Lars mentioned people burning themselves. I have not experienced that in camp cooking, but just like at home, I use hot pads, long tongs for cooking on the campfire, etc… Basically bring and use proper PPE for what you are doing…


And lastly, Lars talks about people not helping out in the kitchen. Now unless you are hiring an outfitter / guide to do the cooking, and cleaning for you, not helping out in the camp kitchen is a complete jerk move. Make the arrangements before heading out. You want to eat? You help make the food and clean up afterwards. Most of my friends and family are Christian, and to them I quote 2 Thessalonians 3. “If anyone will not work, neither shall he eat.”. I’m open to encouragement I can give to those that are not Christian in this regard!   Cut up the veggies, tend the fire, wash the dishes, something. 
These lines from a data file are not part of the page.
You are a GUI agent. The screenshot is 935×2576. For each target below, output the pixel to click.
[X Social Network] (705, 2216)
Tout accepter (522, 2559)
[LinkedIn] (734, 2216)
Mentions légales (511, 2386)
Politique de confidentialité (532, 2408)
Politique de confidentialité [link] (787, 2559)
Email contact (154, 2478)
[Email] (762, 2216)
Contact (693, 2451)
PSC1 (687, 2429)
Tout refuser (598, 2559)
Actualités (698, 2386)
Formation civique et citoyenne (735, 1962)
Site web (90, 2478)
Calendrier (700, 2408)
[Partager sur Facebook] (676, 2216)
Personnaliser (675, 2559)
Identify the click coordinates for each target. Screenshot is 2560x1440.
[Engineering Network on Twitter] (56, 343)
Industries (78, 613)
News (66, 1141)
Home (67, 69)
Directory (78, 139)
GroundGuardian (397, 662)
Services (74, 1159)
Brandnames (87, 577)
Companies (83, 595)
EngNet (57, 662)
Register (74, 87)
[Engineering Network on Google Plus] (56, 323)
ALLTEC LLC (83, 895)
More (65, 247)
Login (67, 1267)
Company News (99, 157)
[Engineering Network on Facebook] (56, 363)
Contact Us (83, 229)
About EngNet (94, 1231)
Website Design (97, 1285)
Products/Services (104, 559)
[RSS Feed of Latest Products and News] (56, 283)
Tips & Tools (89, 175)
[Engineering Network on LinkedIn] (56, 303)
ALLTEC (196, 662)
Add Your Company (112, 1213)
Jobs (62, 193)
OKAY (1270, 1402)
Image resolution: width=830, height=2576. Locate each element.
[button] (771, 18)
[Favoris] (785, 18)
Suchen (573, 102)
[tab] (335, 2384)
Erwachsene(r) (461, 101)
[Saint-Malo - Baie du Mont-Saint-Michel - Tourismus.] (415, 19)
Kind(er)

Now something Lars does NOT talk about, but I want to bring up here. As much prep work that you can do PRIOR to the trip, means you have that much less prep work and cleanup to do in camp. I’ve recently done several videos covering at home prep of staple supplies / foods we use in our camp cooking. Due to family history, and us being Texans we tend heavily toward Tex Mex style cooking. It is far easier to prepare, and pack a big batch of Pico De Gallo at home than it is to do that in camp with the veggies right there. And I am NOT going to do an all day slow cook of pintos for refried beans when I can do an instant pot refried beans at home and just reheat in camp!


Lastly, and something Lars didn’t mention, food protection from pests. I am travelling and live in Texas where the only bears are in zoos, so my primary concern is protecting from bugs, squirrels, raccoons, and the occasional coyote. For food storage, I highly recommend the 5 gallon buckets with the Gamma seal lids approach. I have 2 of them, and honestly that is overkill. One of them is perfect for a trip up to around a week in duration. For food waiting to be eaten and presented on the table, use some food nets like what Coleman and Coghlans, and I am sure others sell. Nobody wants roasted corn on the cob campground flies have been all over… Now back to the issue of bears. I am not now claiming to be an expert in protecting yourself, or your foodstuffs from bears. I am aware that there are products on the market intended to be if not bear proof, at least strongly bear resistant. My Lifetime 55 quart high performance cooler is just such a device. Many campgrounds in bear country such as the Mazama Campground on the way to Crater Lake in Oregon are outfitted with Bear boxes that campers are required to store their food in. HOWEVER, if you are in bear territory and no bear box is available, you need a container that is incredibly hard for a bear to get into. For backpackers the bear canister is a usable idea, but for family campers they just aren’t large enough. The gamma seal lids on 5 gallon buckets are certainly a good option as far as the bear not understanding how to unscrew the lid, however a couple of big bear bounces off of the bucket sides may be enough force to pop the lid smooth off of the bucket. In such cases, it might be beneficial, although not super space efficient, to bring along a dedicated extra bear resistant cooler to store things like bread and other refrigeration not required foods. I wouldn’t think you’d have to worry about canned goods, but anything in a plastic bag, box etc…. Like bread, cereals, oatmeal etc… could be at risk, and putting you at risk.